Instructions to follow
The entries should be written out again exactly as they read.

#### Available records

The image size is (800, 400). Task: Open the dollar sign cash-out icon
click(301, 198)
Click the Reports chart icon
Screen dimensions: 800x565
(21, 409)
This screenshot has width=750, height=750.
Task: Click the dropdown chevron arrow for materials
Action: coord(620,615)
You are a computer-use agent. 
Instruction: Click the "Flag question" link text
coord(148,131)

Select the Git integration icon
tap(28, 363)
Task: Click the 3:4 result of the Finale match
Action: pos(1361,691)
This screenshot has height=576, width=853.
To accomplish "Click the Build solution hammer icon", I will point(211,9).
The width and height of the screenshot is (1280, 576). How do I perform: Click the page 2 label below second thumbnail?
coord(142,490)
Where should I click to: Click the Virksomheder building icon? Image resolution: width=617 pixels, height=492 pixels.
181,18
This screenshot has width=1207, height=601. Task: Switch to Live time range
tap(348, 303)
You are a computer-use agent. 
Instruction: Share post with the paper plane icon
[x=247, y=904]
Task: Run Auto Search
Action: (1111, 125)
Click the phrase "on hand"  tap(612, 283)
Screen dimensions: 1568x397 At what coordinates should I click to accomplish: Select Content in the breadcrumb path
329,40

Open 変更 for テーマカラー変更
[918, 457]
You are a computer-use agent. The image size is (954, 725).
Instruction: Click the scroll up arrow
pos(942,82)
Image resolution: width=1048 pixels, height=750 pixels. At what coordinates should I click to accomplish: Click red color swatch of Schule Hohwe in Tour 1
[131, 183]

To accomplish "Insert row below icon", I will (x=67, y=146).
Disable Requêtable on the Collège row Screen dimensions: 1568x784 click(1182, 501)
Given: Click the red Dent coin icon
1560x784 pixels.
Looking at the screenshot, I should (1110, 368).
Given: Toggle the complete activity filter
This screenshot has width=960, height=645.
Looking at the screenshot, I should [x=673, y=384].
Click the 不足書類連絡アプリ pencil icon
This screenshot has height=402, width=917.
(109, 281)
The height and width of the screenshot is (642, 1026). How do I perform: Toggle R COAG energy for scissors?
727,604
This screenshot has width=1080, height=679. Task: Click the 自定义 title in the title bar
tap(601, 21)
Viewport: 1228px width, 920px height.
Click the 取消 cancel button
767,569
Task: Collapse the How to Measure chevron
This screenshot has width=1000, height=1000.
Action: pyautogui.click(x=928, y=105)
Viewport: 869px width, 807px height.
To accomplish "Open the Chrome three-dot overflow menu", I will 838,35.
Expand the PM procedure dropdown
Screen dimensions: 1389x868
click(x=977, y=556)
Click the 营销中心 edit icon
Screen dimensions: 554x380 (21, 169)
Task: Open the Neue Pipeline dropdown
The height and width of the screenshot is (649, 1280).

########

Response area
The image size is (800, 400). Task: Open the dollar sign cash-out icon
click(301, 198)
Click the Reports chart icon
Screen dimensions: 800x565
(21, 409)
This screenshot has width=750, height=750.
Task: Click the dropdown chevron arrow for materials
Action: coord(620,615)
You are a computer-use agent. 
Instruction: Click the "Flag question" link text
coord(148,131)

Select the Git integration icon
tap(28, 363)
Task: Click the 3:4 result of the Finale match
Action: pos(1361,691)
This screenshot has height=576, width=853.
To accomplish "Click the Build solution hammer icon", I will point(211,9).
The width and height of the screenshot is (1280, 576). How do I perform: Click the page 2 label below second thumbnail?
coord(142,490)
Where should I click to: Click the Virksomheder building icon? Image resolution: width=617 pixels, height=492 pixels.
181,18
This screenshot has width=1207, height=601. Task: Switch to Live time range
tap(348, 303)
You are a computer-use agent. 
Instruction: Share post with the paper plane icon
[x=247, y=904]
Task: Run Auto Search
Action: (1111, 125)
Click the phrase "on hand"  tap(612, 283)
Screen dimensions: 1568x397 At what coordinates should I click to accomplish: Select Content in the breadcrumb path
329,40

Open 変更 for テーマカラー変更
[918, 457]
You are a computer-use agent. The image size is (954, 725).
Instruction: Click the scroll up arrow
pos(942,82)
Image resolution: width=1048 pixels, height=750 pixels. At what coordinates should I click to accomplish: Click red color swatch of Schule Hohwe in Tour 1
[131, 183]

To accomplish "Insert row below icon", I will (x=67, y=146).
Disable Requêtable on the Collège row Screen dimensions: 1568x784 click(1182, 501)
Given: Click the red Dent coin icon
1560x784 pixels.
Looking at the screenshot, I should (1110, 368).
Given: Toggle the complete activity filter
This screenshot has width=960, height=645.
Looking at the screenshot, I should [x=673, y=384].
Click the 不足書類連絡アプリ pencil icon
This screenshot has height=402, width=917.
(109, 281)
The height and width of the screenshot is (642, 1026). How do I perform: Toggle R COAG energy for scissors?
727,604
This screenshot has width=1080, height=679. Task: Click the 自定义 title in the title bar
tap(601, 21)
Viewport: 1228px width, 920px height.
Click the 取消 cancel button
767,569
Task: Collapse the How to Measure chevron
This screenshot has width=1000, height=1000.
Action: pyautogui.click(x=928, y=105)
Viewport: 869px width, 807px height.
To accomplish "Open the Chrome three-dot overflow menu", I will 838,35.
Expand the PM procedure dropdown
Screen dimensions: 1389x868
click(x=977, y=556)
Click the 营销中心 edit icon
Screen dimensions: 554x380 (21, 169)
Task: Open the Neue Pipeline dropdown
The height and width of the screenshot is (649, 1280).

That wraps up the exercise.